Il percorso trionfale degli azzurrini è iniziato con una convincente vittoria ai sedicesimi di finale contro l'Ecuador, superato con un netto 45-21.
La squadra italiana ha poi proseguito la sua marcia vincente, imponendosi sull'Ucraina per 45-32. La sfida più impegnativa nei quarti di finale ha visto gli atleti italiani affrontare il Giappone in un assalto particolarmente combattuto, risolto a favore dell'Italia con il punteggio di 45-41, un risultato che ha spalancato le porte delle semifinali.
Il trionfo nella finale per il terzo posto
Nonostante la sconfitta in semifinale contro la Francia, che ha prevalso per 45-40, il quartetto italiano ha saputo reagire con orgoglio e determinazione.

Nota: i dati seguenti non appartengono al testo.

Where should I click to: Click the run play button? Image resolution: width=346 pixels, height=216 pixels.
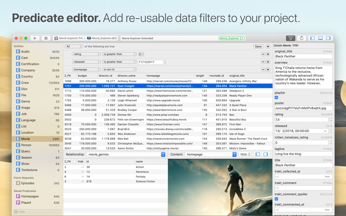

Nella finale per il terzo posto, gli azzurrini hanno affrontato la Gran Bretagna, dominando l'incontro e chiudendo con un perentorio 45-35. Questa vittoria ha permesso all'Italia di assicurarsi il bronzo, portando a quattro il totale delle medaglie conquistate dalla delegazione italiana in questa rassegna iridata.
Per due dei protagonisti del quartetto, Mattia De Cristofaro ed Emanuele Iaquinta, questa medaglia a squadre rappresenta la seconda conquista in questi Mondiali. Entrambi avevano già ottenuto un bronzo nella rispettiva prova individuale, a conferma della loro eccezionale forma e del talento che li contraddistingue. Un doppio successo che sottolinea la profondità e la qualità del movimento schermistico italiano.
La performance delle fiorettiste e il significato dei risultati
La giornata ha riservato esiti meno fortunati per il quartetto femminile di fioretto, composto da Greta Collini, Ludovica Franzoni, Letizia Gabola e Alessandra Tavola. Le azzurrine sono state eliminate agli ottavi di finale dal Giappone, con il punteggio di 39-29.
Successivamente, hanno disputato gli assalti per i piazzamenti dal nono al sedicesimo posto, registrando una sconfitta contro il Canada (45-44) e due vittorie contro Gran Bretagna (45-33) e Corea del Sud (45-35), concludendo la competizione in tredicesima posizione.
I Mondiali di Rio de Janeiro si confermano un appuntamento cruciale per la scherma giovanile internazionale. Le prestazioni degli atleti italiani, in particolare i doppi podi di De Cristofaro e Iaquinta, assumono un valore storico significativo: era infatti da ben undici anni che due fiorettisti azzurri non salivano contemporaneamente sul podio individuale in un Mondiale di categoria giovanile. Il bronzo a squadre maschile, unitamente ai successi individuali, ribadisce la qualità del vivaio italiano e la sua costante capacità di competere ai massimi livelli nelle competizioni mondiali.